Hi, we experience some weird RX discards on a few of our Proxmox nodes after we recently switched from single to bonded interfaces for vm-bridges, and we can't seem to figure out why. Since we utilize CEPH, we also need to have access to the CEPH cluster on the same bond, both for VMs/CTs and the hypervizor itself -- hence we have configured access to the CEPH public network on a separate vlan and vmbr. We use mellanox connectx3 and arista 7050QX. There are rejected packets are a constant rate of ~110pps on the vmbr on all nodes. From time to time when certain VMs are heavily accessed the rejects/errors peak at 25k pps.
Can anyone help to pinpoint the problem?
Proxmox node network configuration
Arista 7050QX switch config:
See attached screenshot of discards/errors on ports.
Can anyone help to pinpoint the problem?
Proxmox node network configuration
Code:
auto enp1s0
iface enp1s0 inet static
address 10.40.24.107/22
gateway 10.40.24.1
# 1GbE proxmox cluster/corosync
auto enp4s0
iface enp4s0 inet manual
# 40GbE lag member A
auto enp4s0d1
iface enp4s0d1 inet manual
# 40GbE lag member B
auto bond0
iface bond0 inet manual
bond-slaves enp4s0 enp4s0d1
bond-miimon 100
bond-mode 802.3ad
bond-xmit-hash-policy layer3+4
mtu 9000
#80GbE bond for VMs/CTs and CEPH
auto bond0.4028
iface bond0.4028 inet manual
mtu 8244
vlan-id 4028
#vlan for CEPH public net
auto vmbr0
iface vmbr0 inet static
address 10.40.20.107/22
bridge-ports bond0
bridge-stp off
bridge-fd 0
mtu 9000
#bridge for VMs/CTs
auto vmbr1
iface vmbr1 inet static
address 10.40.28.107/22
bridge-ports bond0.4028
bridge-stp off
bridge-fd 0
mtu 8244
#brigde for CEPH (both for HV and VMs/CTs)
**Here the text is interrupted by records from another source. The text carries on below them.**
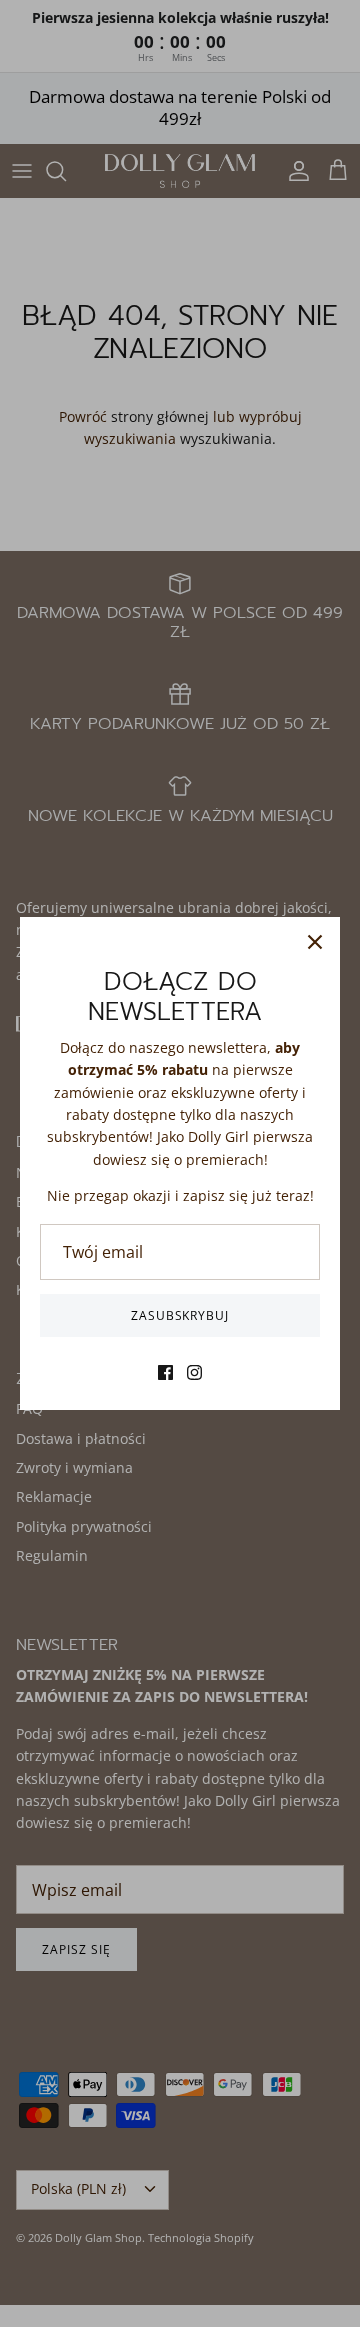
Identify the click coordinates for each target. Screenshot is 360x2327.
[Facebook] (165, 1372)
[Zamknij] (315, 942)
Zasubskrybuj (180, 1315)
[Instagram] (194, 1372)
Arista 7050QX switch config:
Code:
interface Ethernet3/1
description hk-proxnode-07-LAG-member
mtu 9214
flowcontrol send on
flowcontrol receive on
speed forced 40gfull
channel-group 15 mode active
!
interface Ethernet15/1
description hk-proxnode-07-LAG-member
mtu 9214
flowcontrol send on
flowcontrol receive on
speed forced 40gfull
channel-group 15 mode active
!
interface Port-Channel15
description hk-proxnode-07-bond
mtu 9214
switchport trunk native vlan 4020
switchport trunk allowed vlan 2-4080
switchport mode trunk
!
See attached screenshot of discards/errors on ports.